While troubleshooting, I found that the last part of the message did not arrive. This explains the complaint from the json.decoder. I also found that the client sends 61841613 as the fixed length header, where it should be 62279500. A difference of 437887.

When I do not let the client calculate the size of the message, but simply hardcode the size as 62279500, then everything works as expected. That leads me to believe there is something wrong with the way the client calculates the message size for larger files. However I cannot work out what's wrong.

Here are the relevant parts of the code:

# client.py

connected = True
while connected:
    # Actual dictionary contains more metadata
    msg = { "filename" : "test.zip" , "author" : "marc" , "filecontent" : "" }

    myfile = open("test.zip", "rb")
    encoded = base64.b64encode(myfile.read())
    msg["filecontent"] = encoded.decode("ascii")

    msg = json.dumps(msg)
    header = "{:<10}".format(len(msg))
    header_msg = header + msg

    client.sendall(header_msg.encode("utf-8"))
# server.py

HEADER = 10
MAXSIZE = 500

connected = True
while connected:
    msg = conn.recv(HEADER).decode("utf-8")
    SIZE = int(msg)

    totalmsg = []
    while SIZE > 0:
        if SIZE > MAXSIZE:
            msg = conn.recv(MAXSIZE).decode("utf-8")
            totalmsg.append(msg)
            SIZE = SIZE - MAXSIZE
        else:
            msg = conn.recv(SIZE).decode("utf-8")
            totalmsg.append(msg)
            SIZE = 0

    msg = json.loads("".join(totalmsg))
    decoded = base64.b64decode(msg["filecontent"])

    myfile = open(msg["filename"], "wb")
    myfile.write(decoded)
    myfile.close()
Marc
  • 17
  • 7
  • Does `myfile.read()` read and return the entire file?

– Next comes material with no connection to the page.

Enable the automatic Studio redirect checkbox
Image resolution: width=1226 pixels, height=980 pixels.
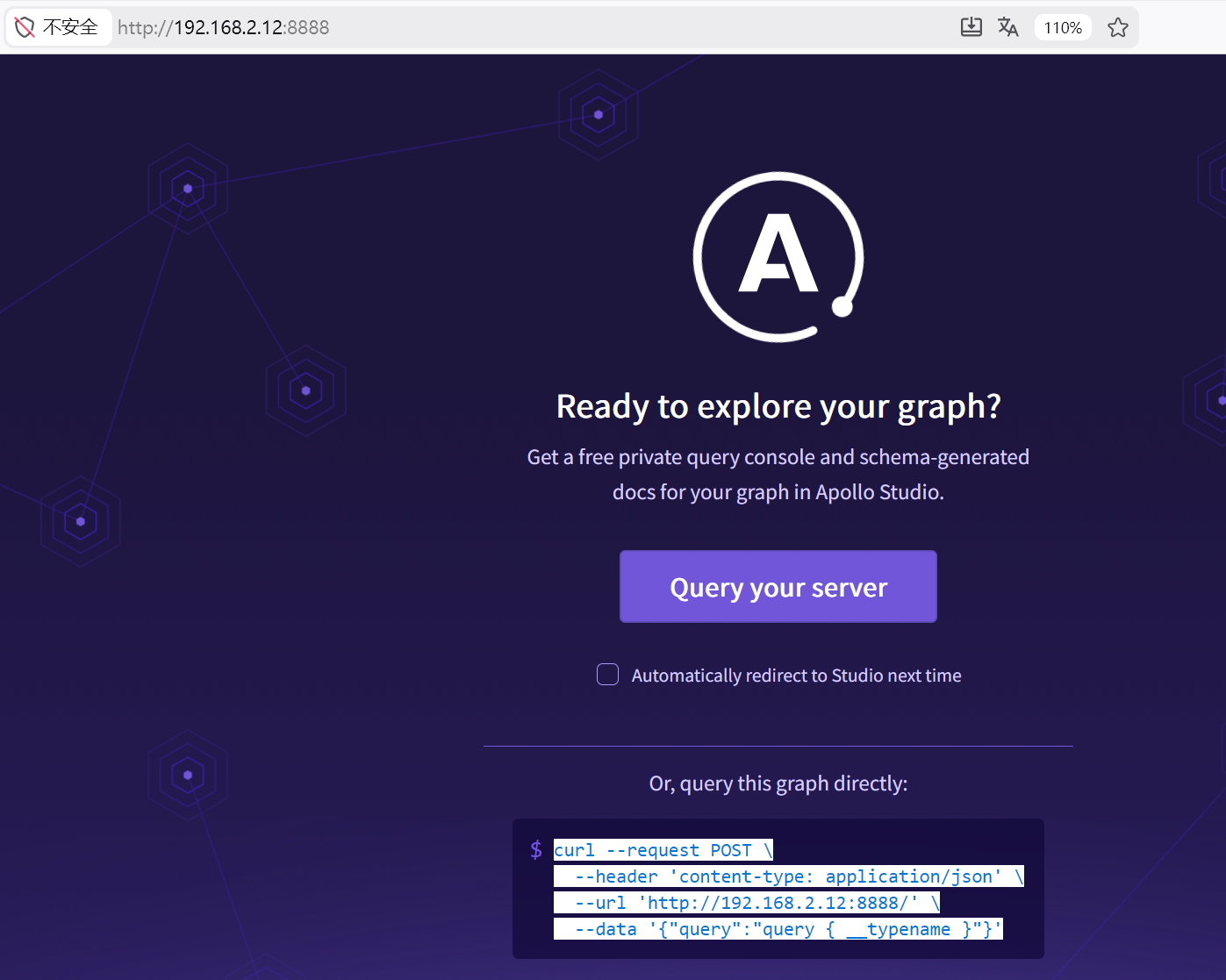(x=607, y=675)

Does `encoded` contain what you expect? And `msg["filecontent"]`, etc.. – rveerd Apr 14 '22 at 14:28
  • 3
    `conn.recv()` reads a _maximum_ of `MAXSIZE` bytes. It can read and return less bytes. You should check the number of bytes read (before calling `.decode()`) and decrement SIZE with the actual number of bytes returned. – rveerd Apr 14 '22 at 14:34
  • 2
    There's no good reason to encode the file as base64 and JSON. Why not just send the binary file contents? – Barmar Apr 14 '22 at 15:05
  • https://stackoverflow.com/a/43420503/238704 – President James K. Polk Apr 14 '22 at 21:15

1 Answers1

0

As mentioned in the comments conn.recv(MAXSIZE) receives at most MAXSIZE but can return less. The code assumes it always receives the amount requested. There is also no reason to base64-encode the file data; it just makes the file data much larger. Sockets are a byte stream, so just send the bytes.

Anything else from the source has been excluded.